Monday, 3 October 2016

Biograph

I am a 32 year old male living with a eye disease called degenerative myopia which basicly is extreme nearsightedness. It is the 7th highest cause of legal blindness in the world. The disease can cause other eye complications. In my case I´m diagnosed with macular degeneration which hit your central vision.


Picture from: high-myopia-eye-hospital.com
I was diagnosed when i was about 2 years old.  From birth no one expected me to carry the disease as many eye problem come from our parents or grandparents. And as far as I know none have nearsightedness to my degree in my family other then my kid brother. 

My parents first notice something was off when I started walking and I kept bumping into things at our house. At one time I runned into the coffé table - face first! Of course, I can´t remember that incident myself, but I guessed it must´ve hurt. So at this time my parents took me ophthalmology at countless occasions to find out what´s wrong. I guess they initially thought I do fine with glasses. It must have come as I shock when they find out that this isn´t a case of normal nearsightedness, this disease need constant monitoring from a OR, it can lead to a whole lot of different other eye diseases and he´s gonna have to wear medical glasses or contacts for rest of his life. 

But in all honestly, I was close to never bothered with my nearsightedness when growing up. Going to the OR was never a problem and grow custom to wearing contacts. I could do what most kids can do like play sports and go to normal school.

When you have degenerative myopia your eye keeps growing at escalating pace, especially during childhood and your teens. I was about -10 diopters when I was born and today I´m about -29 diopters in both eyes. And this progression will continue throughout adulthood as well. To give some perspective, most people living with nearsightedness is between -1 - -4 diopters and stable there. During this time I have to change my description in my contacts to be able to see as good as possible. 



The thing is, when your eye´s keeps alongening it can cause problem in the back of the eye. One common complication is when blood vessels at the back of the leaks into the retina, called Myopic Choroidal Neovascularization (Myopic CNV).


This is a good and short video describing the development. 

In a way I´m lucky. Beeing as nearsighted as I am this didn´t happen to me until November 2015. But when it happen I was shocked how fast the vision deteriorates. One morning I notice my right eye (the good eye, it´s always the good eye!) was kind of blurry. This have happened before but not at this magnitude. I always check with the OR as soon as I notice sudden changes in my vision. They had some trouble diagnostic me at first. To now if a blood vessel have leaked into the retina you need to take i photograph in the back of the eye. But I am so terrible nearsighted that  OCT-cameras, as they called isn´t manufacture to take decent photograph´s when your -29D as I am. The machine was only adjustable to -20D. Again - perspective! 
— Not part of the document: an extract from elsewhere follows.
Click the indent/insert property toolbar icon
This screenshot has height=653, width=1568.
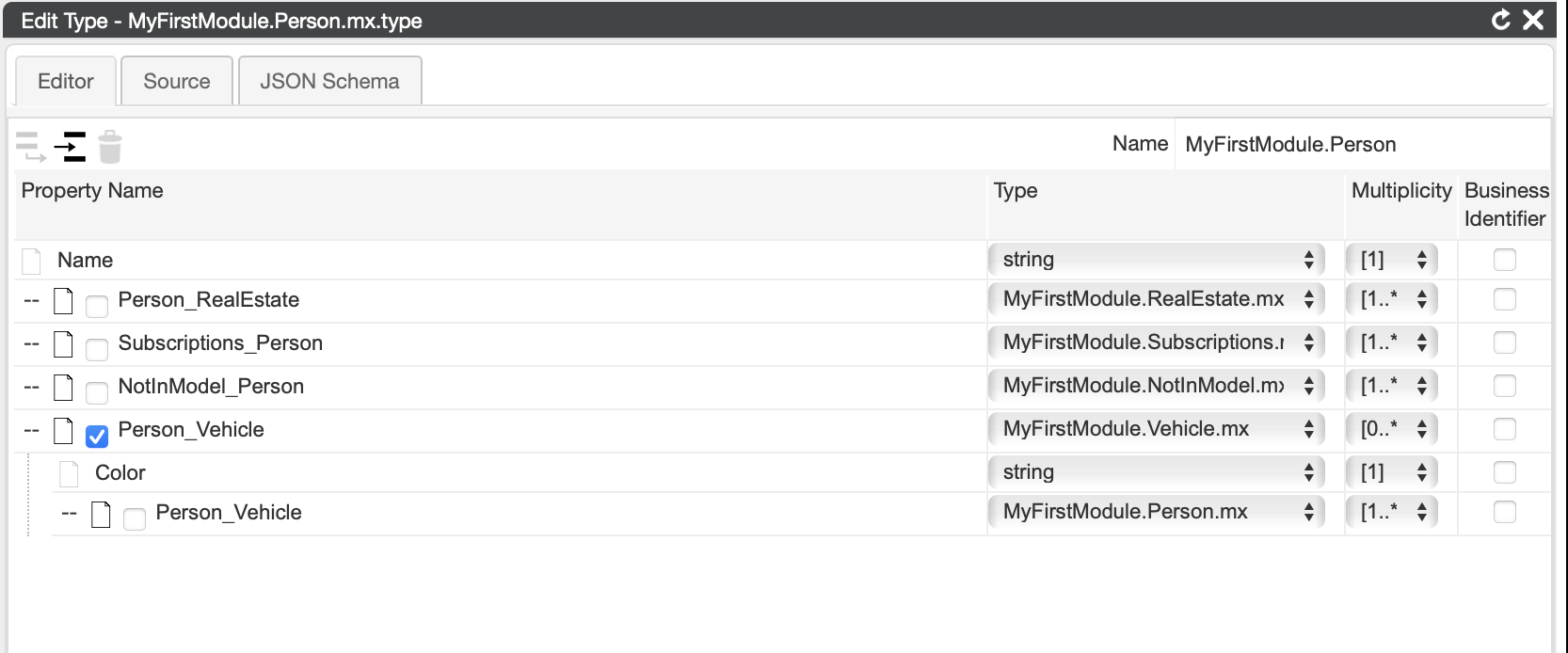(x=70, y=147)
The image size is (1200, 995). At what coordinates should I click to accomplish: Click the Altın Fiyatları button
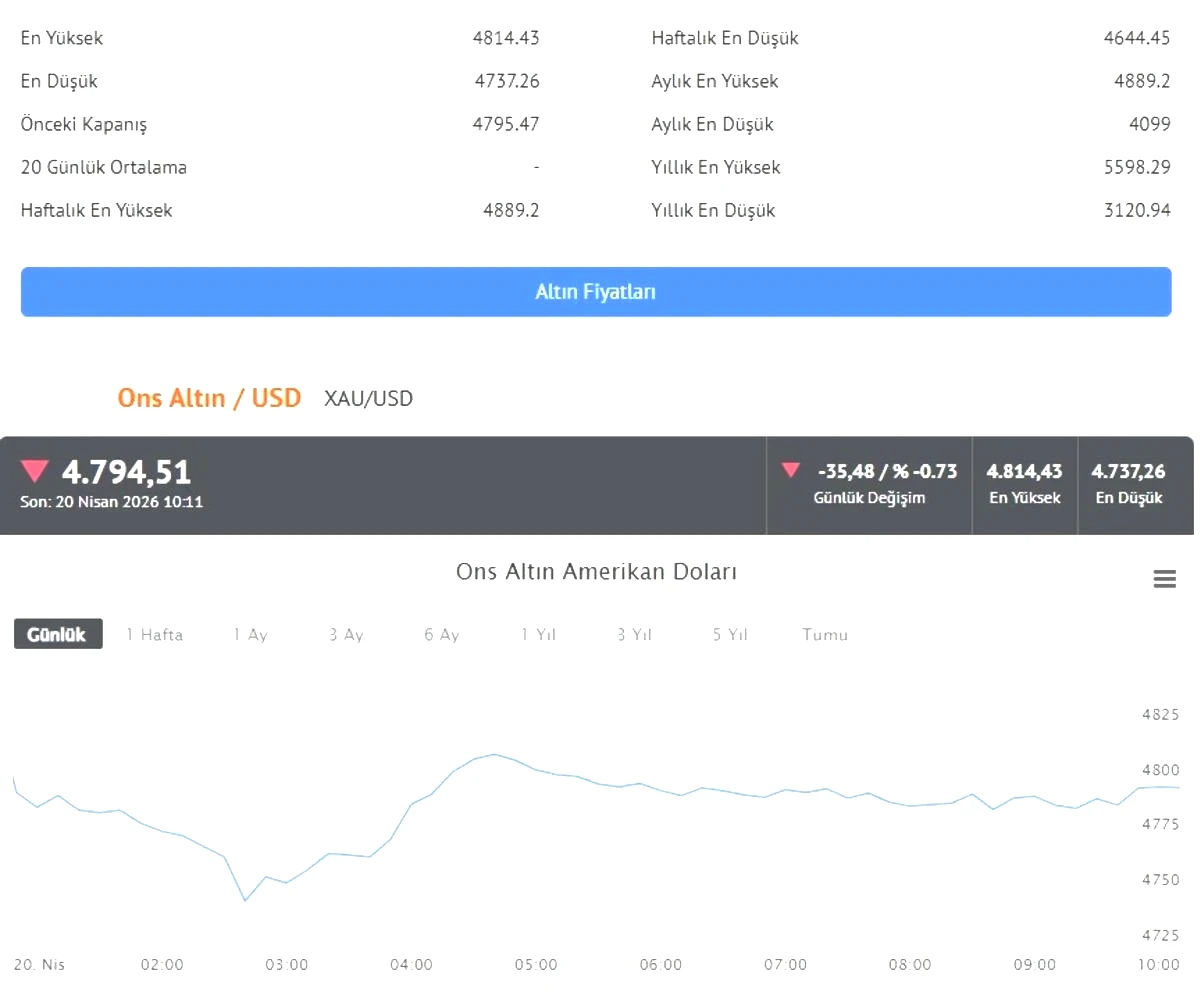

There isn´t any cure for degenerative myopia and there isn´t any way to prevent myopic CNV. Once it happens you can only slow down the progression or minimize the damage. Damage, meaning that blood vessels leaking and causes eye cells to die. The cells that are attacked are at the very center of the retina, the macula. Billions of cells in a small area that make you see details such as face impressions and fine printing.  

How you slow down the progression is by injecting a drug called Avastin (or Lucentis) in the back of the eye. Ideally this procedure should take place no later then two weeks after the first symptom. However in my case it took over a month before a received my first injection. 

Shortly after I notice a had harder time to read and straight things appear as crooked. A month after my injection my OR told be that scar tissue have developed in the macula and that there wasn't anything to do about it. I was very sad but also angry that I didn´t receive the treatment sooner, knowing that could have given me better chance avoiding a scar tissue.   

During the last 8 months my vision have continued to deteriorate and I have been given 2 more injections. I can´t recognizing people faces using only the right eye or read fine printing anymore. I struggle to see well in darkness and sadly I can´t see myself playing team sports like football and floorball with this low vision. Now my vision is about 20/200 in the right eye and left eye still going strong at 40/200. I have hard time using both eyes at the same time. It could be because my brain havn't grow use to the left eye being the strongest instead of the other way around since it has been before.  

However, I get along fine. I can still do most things as before. I have never been able to get a driver license so at least I don´t have to deal with that transition as many other do with macular degeneration.  

But worst thing, without a doubt, is not knowing how it´s gonna be in the long run. I know my eye´s are gonna keep alongening and I´m at a high risk of a various of eye diseases. Some diseases will make you even more low vision and some can leave more or less blind. In the back of my mind I´ve always been worried what´s gonna happen with my eyes when I grow older. But I haven´t given it to much thought since a haven't had any complications until I was 31 years old. Now it´s all I´m thinking about and all the worriness sickens me. 

I started this blog in some kind of self therapeutic purpose and I will try to post every now and then about vision updates and every-day life as a person with low vision.